Selective oxidation of ethane over a VO x/γ-Al 2O 3 catalyst – investigation of the reaction network

Abstract

The oxidation of ethane was studied over a VO x /γ-Al 2O 3 catalyst (1.4% V) in a laboratory fixed bed reactor. Ethylene, CO and CO 2 were observed as the main products. To analyze the reaction network the oxidation of ethylene and CO was investigated in the same range of operation conditions. Based on the results obtained, a reaction network for ethane oxidative dehydrogenation can be proposed consisting of five partial reactions. Ethane reacts in two parallel reactions to ethylene (1) and directly to CO 2 (2). From the formed ethylene two further parallel pathways lead to CO (3) and CO 2 (4). Thus, ethylene over-oxidation is the source for CO observed during ethane oxidation. Finally, the consecutive oxidation of CO to CO 2 (5) is a part of the network. To understand the role of the catalyst, experiments were carried out comparing the performance of the VO x /γ-Al 2O 3 catalyst with that of the pure γ-alumina support and a FeO x /γ-Al 2O 3 catalyst.

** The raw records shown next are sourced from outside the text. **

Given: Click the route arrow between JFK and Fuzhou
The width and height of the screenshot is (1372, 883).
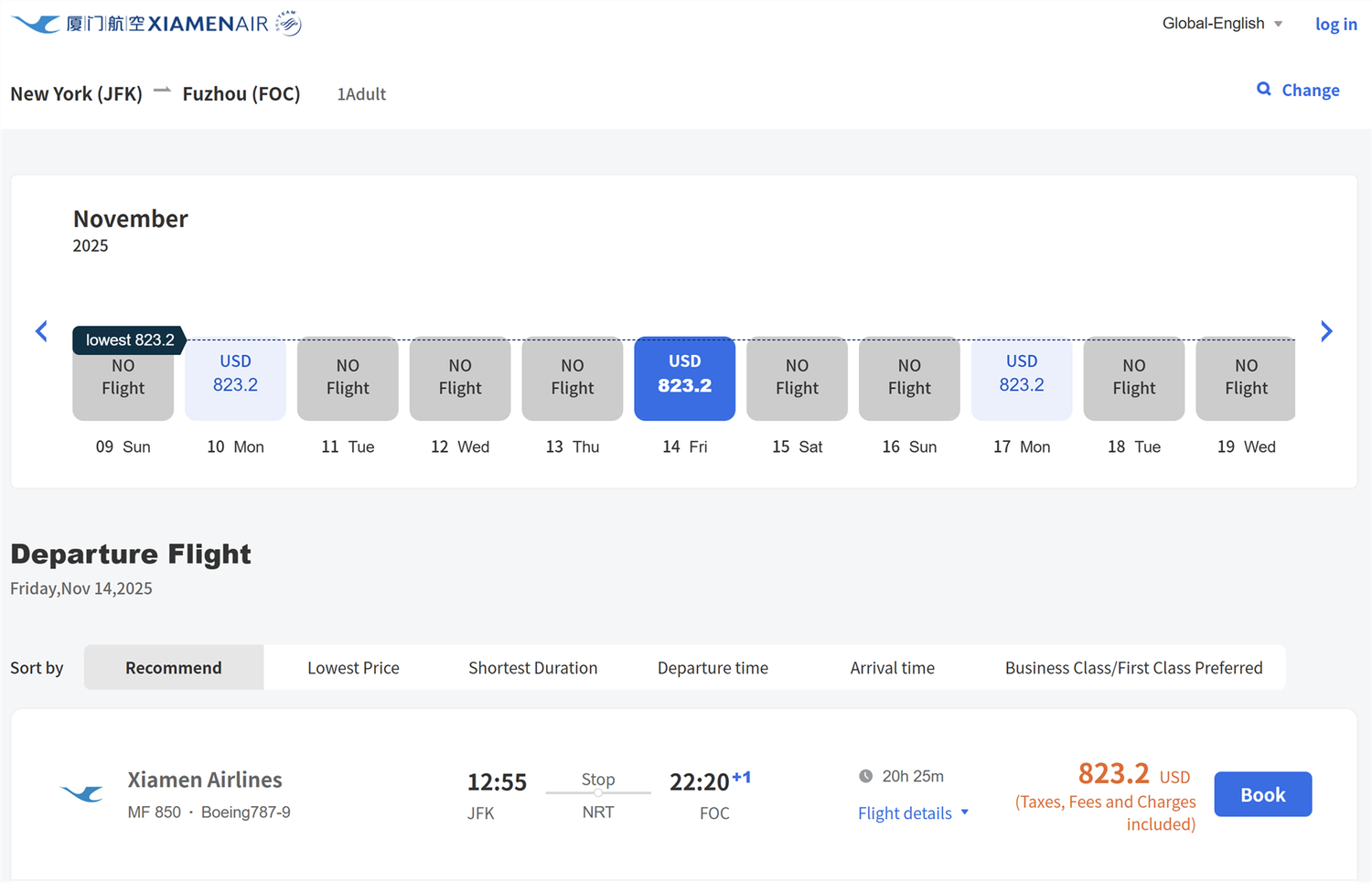Looking at the screenshot, I should tap(162, 91).
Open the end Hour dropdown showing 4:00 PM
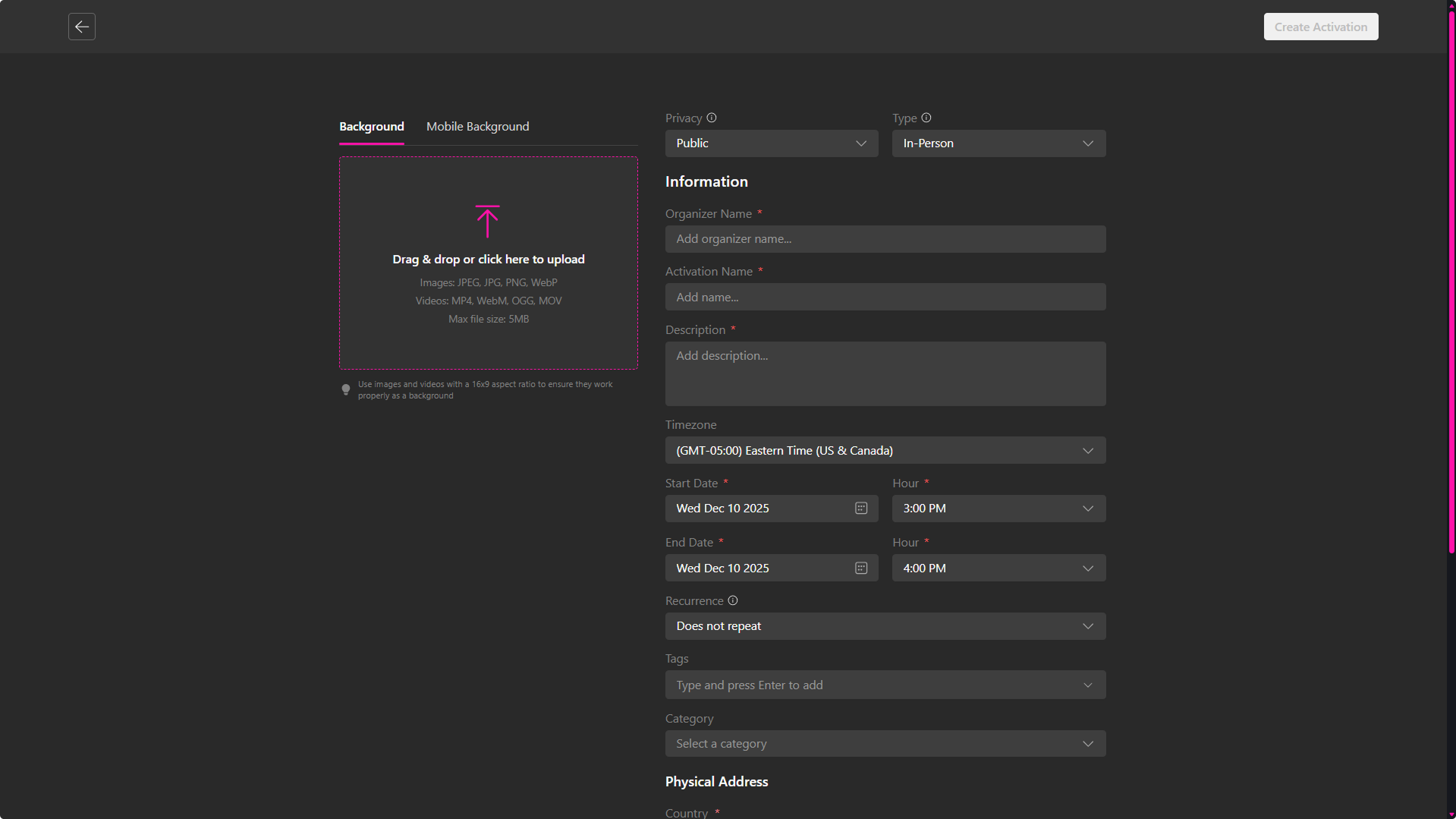The image size is (1456, 819). point(998,569)
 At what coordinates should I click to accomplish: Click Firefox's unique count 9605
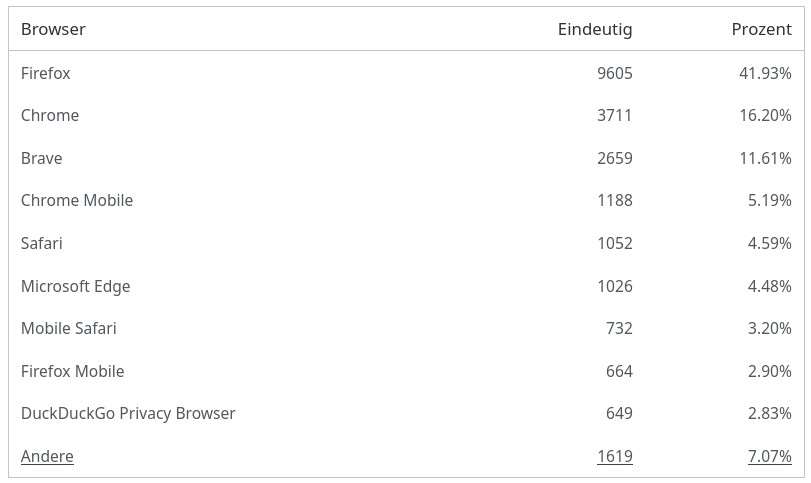click(614, 73)
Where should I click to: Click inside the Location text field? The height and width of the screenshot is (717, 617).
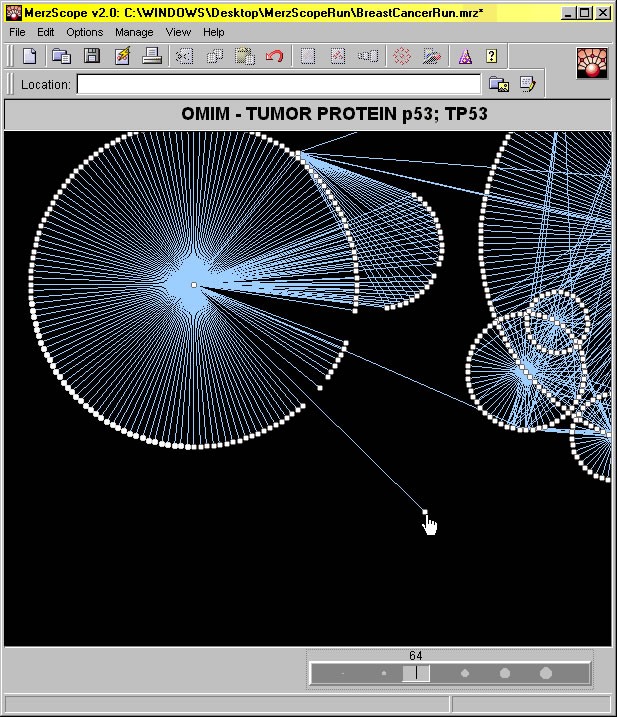coord(278,85)
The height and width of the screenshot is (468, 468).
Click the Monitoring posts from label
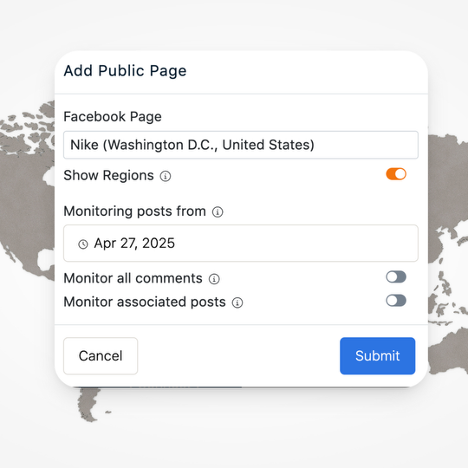[135, 211]
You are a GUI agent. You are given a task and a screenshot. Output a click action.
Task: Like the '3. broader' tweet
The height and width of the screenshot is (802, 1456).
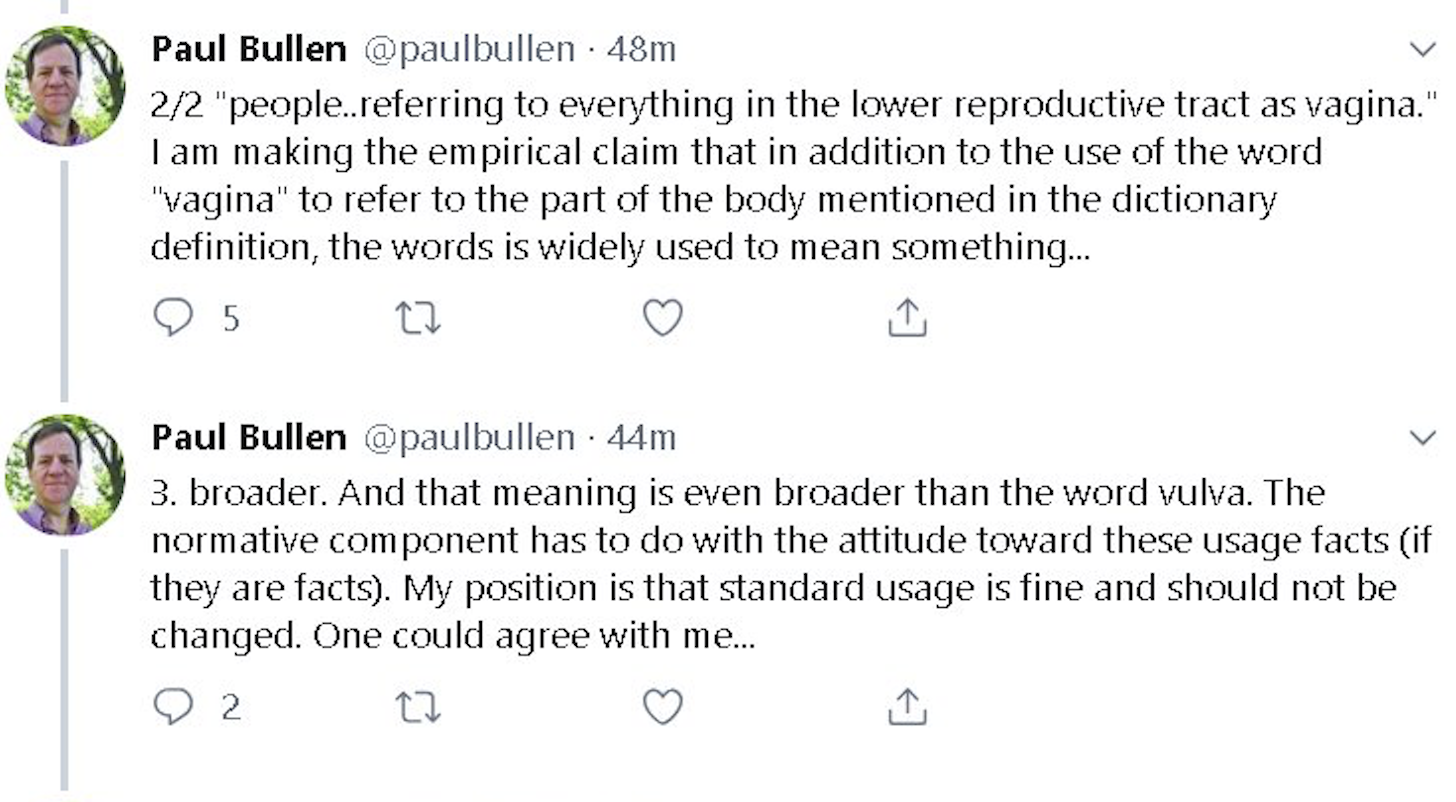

From these experiments it can be concluded that ethane conversion is correlated with the Broenstedt basic properties of the catalyst. Ethylene selectivity reveals an opposite trend. Ethylene formation from ethane consumes lattice oxygen, which can only be provided by redox sites of the catalyst. In contrast, deep oxidation reactions of both hydrocarbons (reactions 2–4) do not depend on the presence of redox sites, but only on the presence of gas phase oxygen. These deep oxidation reactions can be considered as surface reactions. Finally, CO oxidation (reaction 5) occurs primarily again under consumption of lattice oxygen, but under oxygen excess conditions also through surface reactions. In addition, two sources of carbon formation were identified, ethylene pyrolysis under oxygen absence and Boudouard reactions. For the network of the five main reactions, kinetic parameters were estimated. Reaction 1 was described by a Mars van Krevelen mechanism, the reactions 2–5 by Langmuir Hinshelwood equations. Applying this model a satisfactory fit of all experimental data was obtained.